§ **Provided passage**:

++++++

Implications of the Jack Daniel’s Holding

            While the holding in Jack Daniels is narrow, it left many unanswered questions and has significant implications. The first question left open is where the Rogers test now stands. As stated above, Justice Kagan made it clear that this holding applies in limited circumstances. The Court was not deciding whether Rogers is appropriate in other cases, just that it is not appropriate where the mark’s use is source identifying. While SCOTUS seems hesitant to overturn Rogers completely, it also warns lower courts to limit its uses. In his dissent, Justice Gorsuch stated that lower courts should handle the Rogers test “with care,” citing concerns of uncertainty about where it comes from and whether it is correct in its entirety. However, Justice Kagan also discussed how the holding was consistent with the original application of the test.

++++++

§ **Supplied data**:

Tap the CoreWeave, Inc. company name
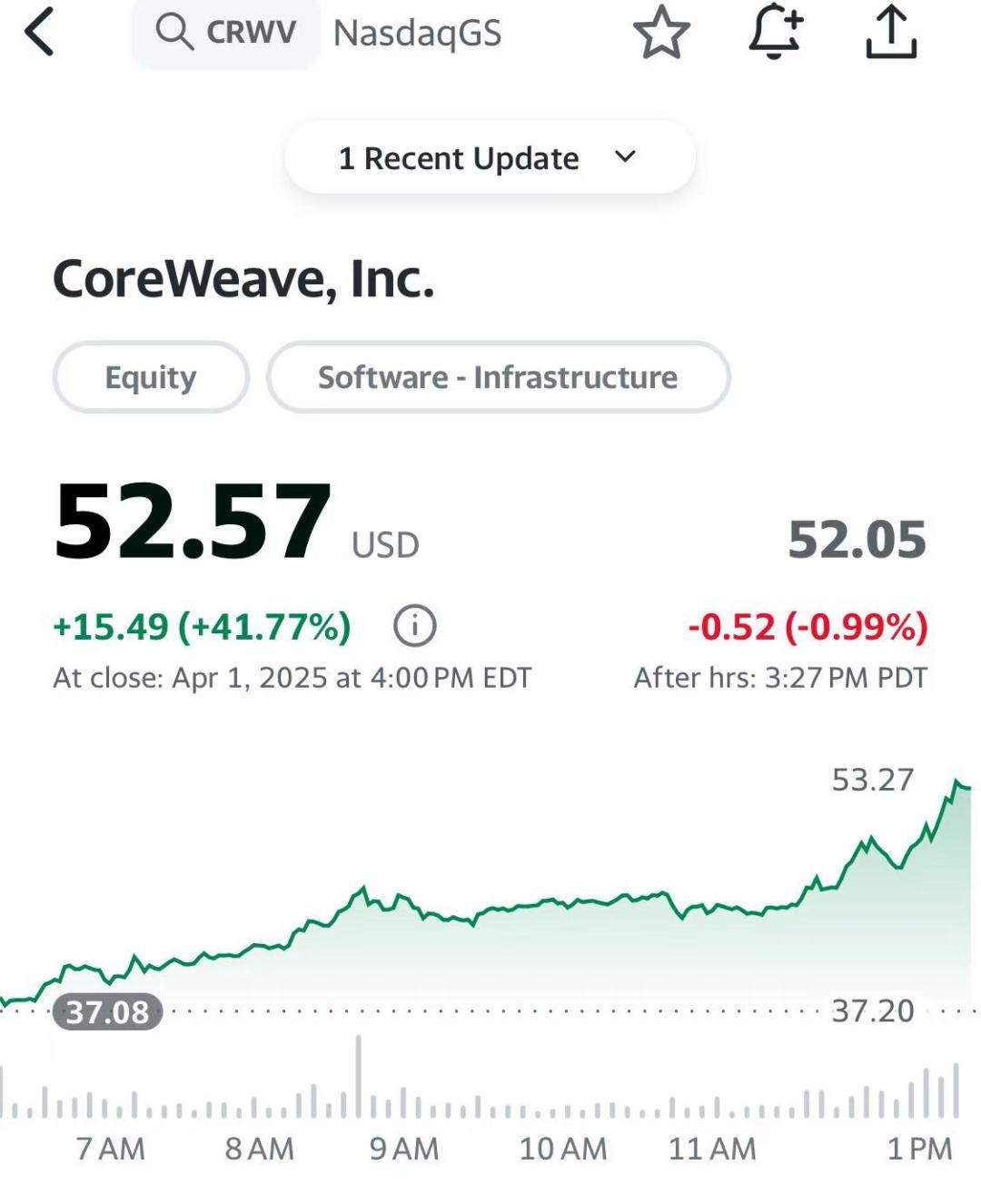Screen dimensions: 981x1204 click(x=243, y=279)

++++++

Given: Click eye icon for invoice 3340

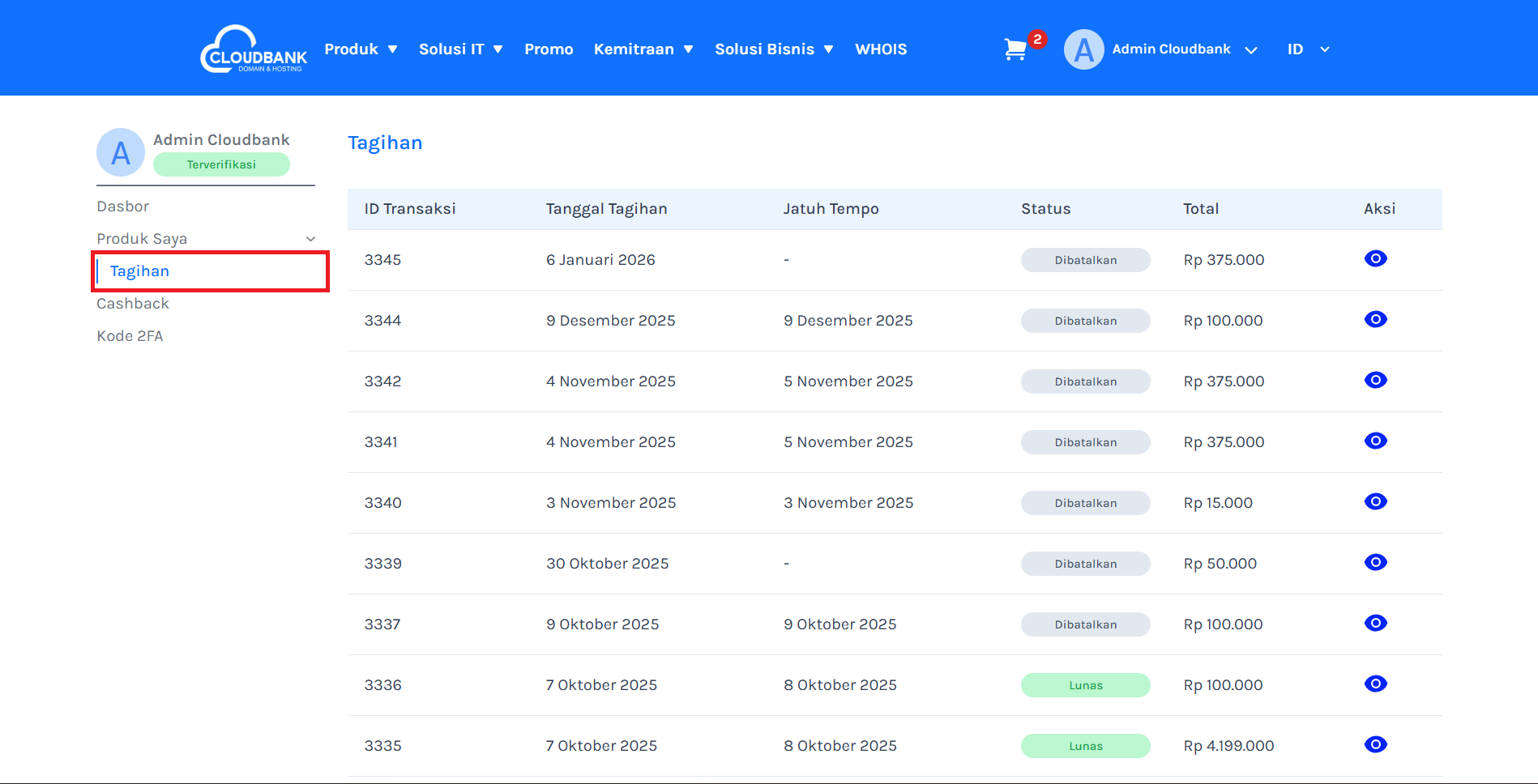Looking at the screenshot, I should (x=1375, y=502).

++++++

§ **What this exercise asks**:
- A) According to the passage on the Jack Daniel's holding, why did Justice Gorsuch say lower courts should handle the Rogers test "with care"? Answer in one to three sentences.
- B) Extend the passage on the Jack Daniel's holding, starting after its last sentence.
The data comes from a different source than the passage on the Jack Daniel's holding.

§ **Results in order**:
- A) Justice Gorsuch cited concerns of uncertainty about where the Rogers test comes from. He also questioned whether it is correct in its entirety.

- B)
Another question left unanswered by the Jack Daniel’s Court is the distinction on a trademark use (where the Rogers test certainly does not apply) and a non-trademark use (where the Rogers test may still apply). In this case, the Court discussed some details about VIP’s use of the potentially infringing mark on its packaging. However, it did not need to discuss the distinction in detail, because VIP had conceded its use of the mark and trade dress as a source indicator. Therefore, the Court did not need to provide any guidance for analyzing whether there is a trademark use or a non-trademark use in cases where there is no concession of source-indicating use. If VIP had not conceded this fact, the outcome of the case may have turned out differently. Jack Daniel’s would have been required to prove that VIP’s use was not an expressive non-trademark. This may cause increased litigation based on this categorization, which is likely to be analyzed on a case-by-case basis.[xxvi] There have already been cases in the lower courts where there is increased confusion on application of the Jack Daniel’s distinction between trademark use and non-trademark use.[xxvii]

“The holding in Jack Daniel’s further raises
concerns that it will provide too many rights
to trademark owners, enabling them to restrict
speech, as there is a rising level of overlap
between expression and trademarks.”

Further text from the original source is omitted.